## Exercise brief
Your answer must be the exact lines from the one with "Viewport: 1080px width, 849px height." to the end of the data, both included, with no pictures.

## Provided data
------------
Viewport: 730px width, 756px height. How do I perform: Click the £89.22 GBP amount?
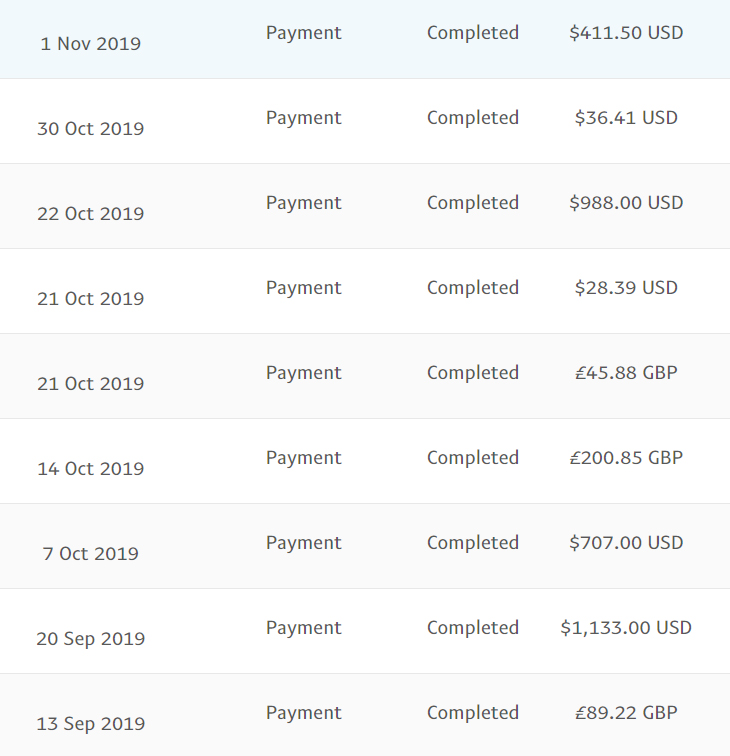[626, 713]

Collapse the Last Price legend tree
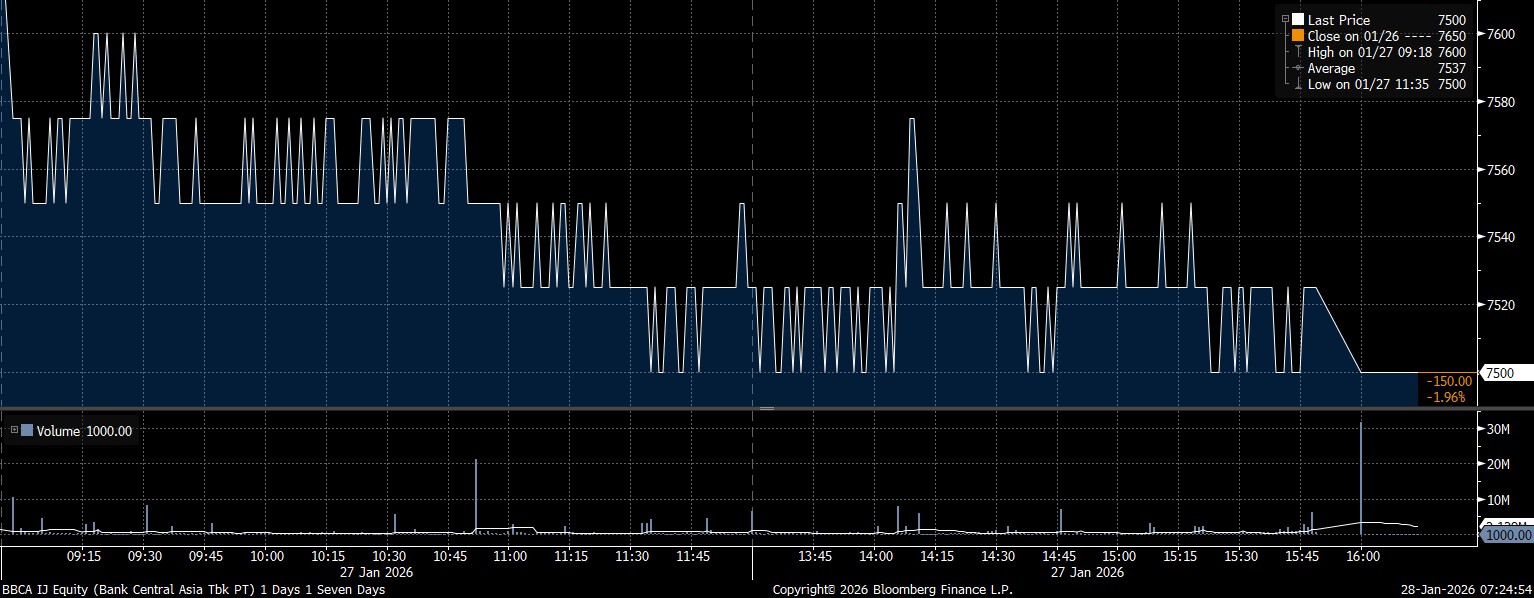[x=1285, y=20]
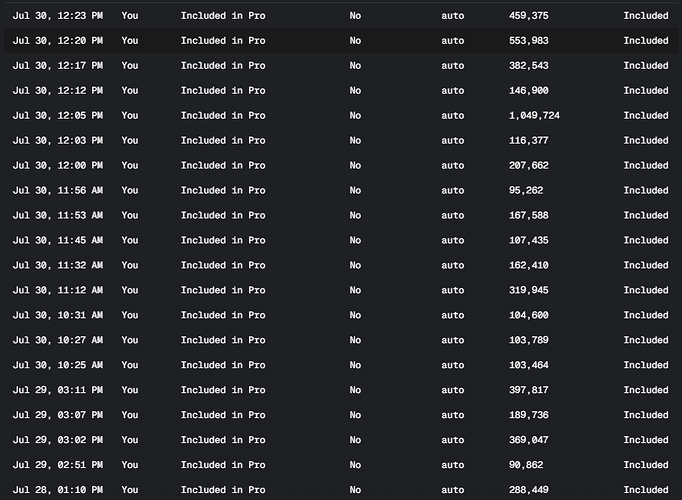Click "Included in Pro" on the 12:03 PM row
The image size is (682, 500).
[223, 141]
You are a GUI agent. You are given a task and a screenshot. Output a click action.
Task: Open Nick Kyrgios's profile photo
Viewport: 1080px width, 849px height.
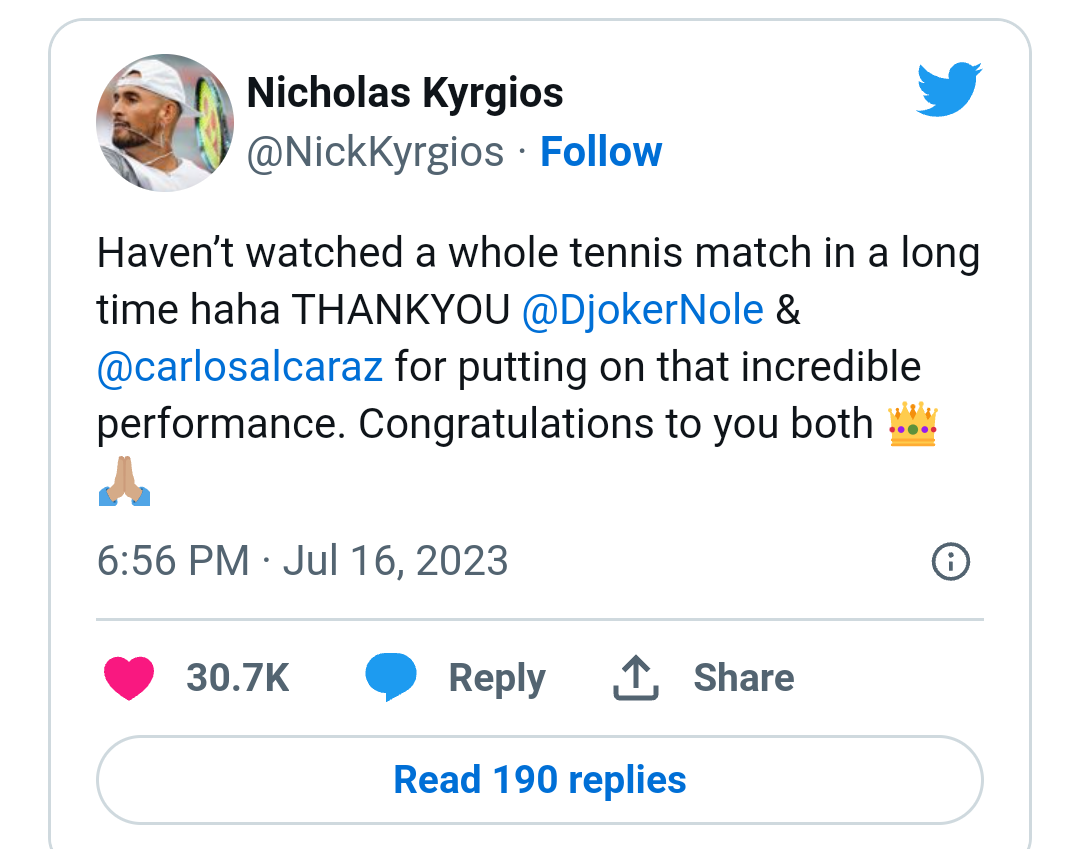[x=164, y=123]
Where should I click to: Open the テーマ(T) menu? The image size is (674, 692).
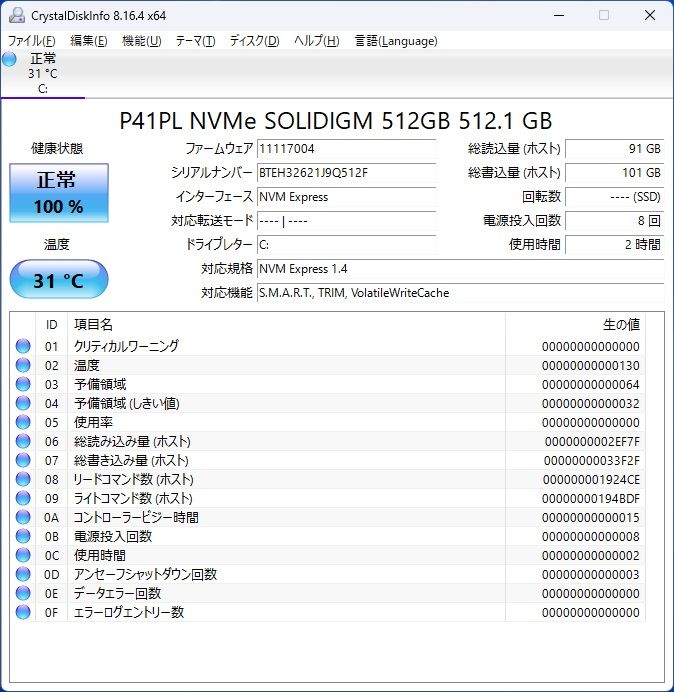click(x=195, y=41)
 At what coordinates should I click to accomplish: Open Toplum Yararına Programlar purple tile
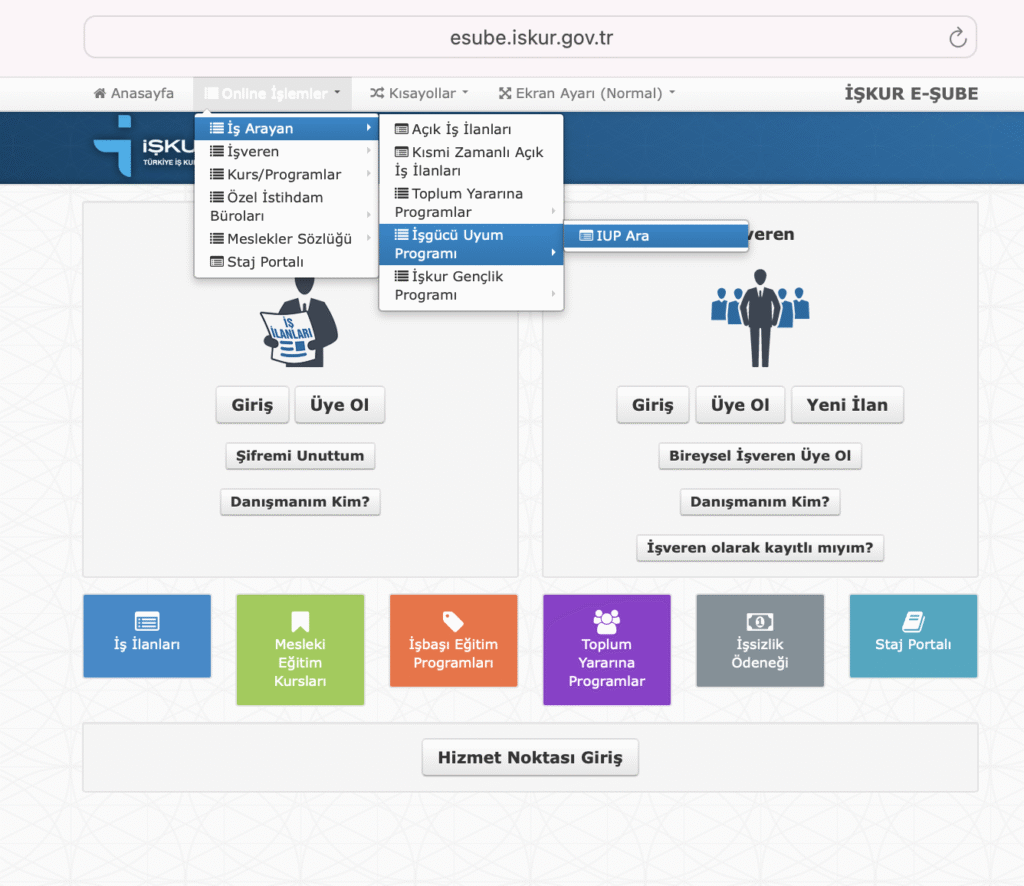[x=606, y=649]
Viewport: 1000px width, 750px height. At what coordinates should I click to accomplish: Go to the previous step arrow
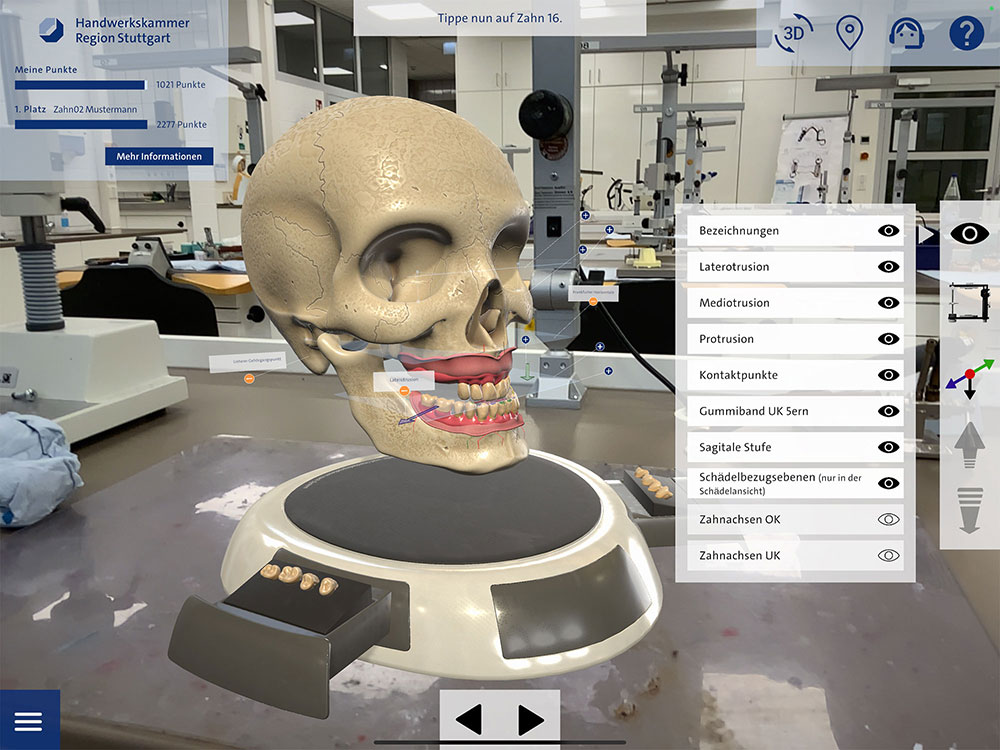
------------
## Response area
Viewport: 1080px width, 849px height.
[x=164, y=123]
Where should I click to: Open the テーマ(T) menu? The image size is (674, 692).
click(x=195, y=41)
 At what coordinates should I click to accomplish: Open Toplum Yararına Programlar purple tile
[x=606, y=649]
Viewport: 1000px width, 750px height. At what coordinates should I click to accomplish: Go to the previous step arrow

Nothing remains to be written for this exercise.